Gas-based enhanced oil recovery (EOR) processes rely on the injection of gases such as carbon dioxide, nitrogen, and natural gas into heavy oil reservoirs to reduce inherent oil viscosity. Although these processes are very promising, they face the problem of limited and costly gas supply.
This study investigates the conditions, specifically temperature variation, under which freely available air at low temperatures, low pressures, and non-reactive environments for heavy oil recovery. To that end, preliminary experiments are carried out to demonstrate the possibility of beneficial effects of air temperature variation with time. Furthermore, this research aims to utilize the theory of optimal control to determine optimal air temperature versus time function to maximize the heavy oil recovery. For this purpose, the conditions necessary for optimal control are derived and utilized in a computational algorithm.
The preliminary experiments are executed by injecting air into a lab-scale heavy oil reservoir at different pressures (0.169-0.514 MPa absolute) and temperatures in the range of 25-90oC. Reservoirs of four different permeabilities (40-427 Darcy) are used in experiments. When air is injected with a periodic temperature variation between 90oC and 75oC that has an average of 78oC, the recovery is increased from 58.2% to 69.1% of the original-oil-in-place (OOIP) in comparison to that using constant temperature air injection at the maximum temperature of 90oC. That is a considerable improvement of oil recovery by 18.6%.

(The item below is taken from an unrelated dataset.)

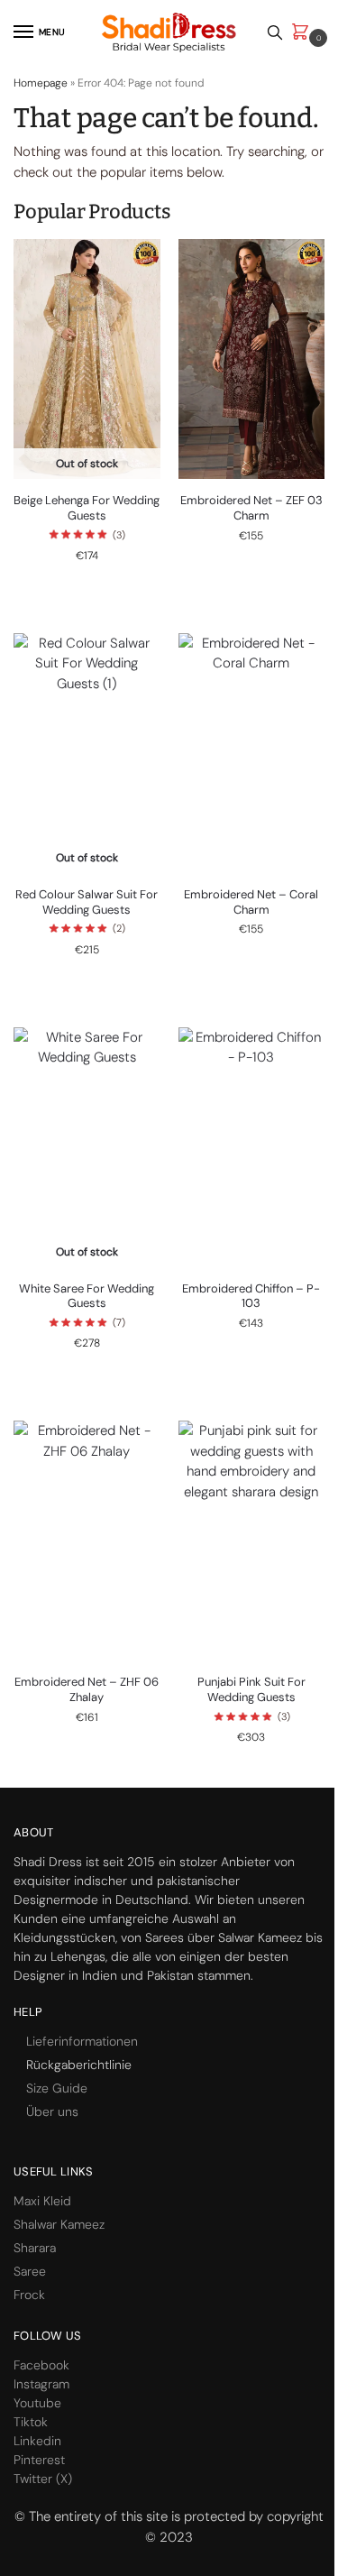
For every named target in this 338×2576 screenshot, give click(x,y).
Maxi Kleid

Furthermore, utilizing optimal control the optimal interfacial temperature versus time (control policy) is determined between 90oC and 82oC, which registers 20.66% increase in the oil recovery in comparison to that at the constant temperature of 90oC. The accuracy of optimal control is experimentally validated. The results show that the average relative difference between the predicted heavy oil recovery and the experimental value is a low value of 1.82%.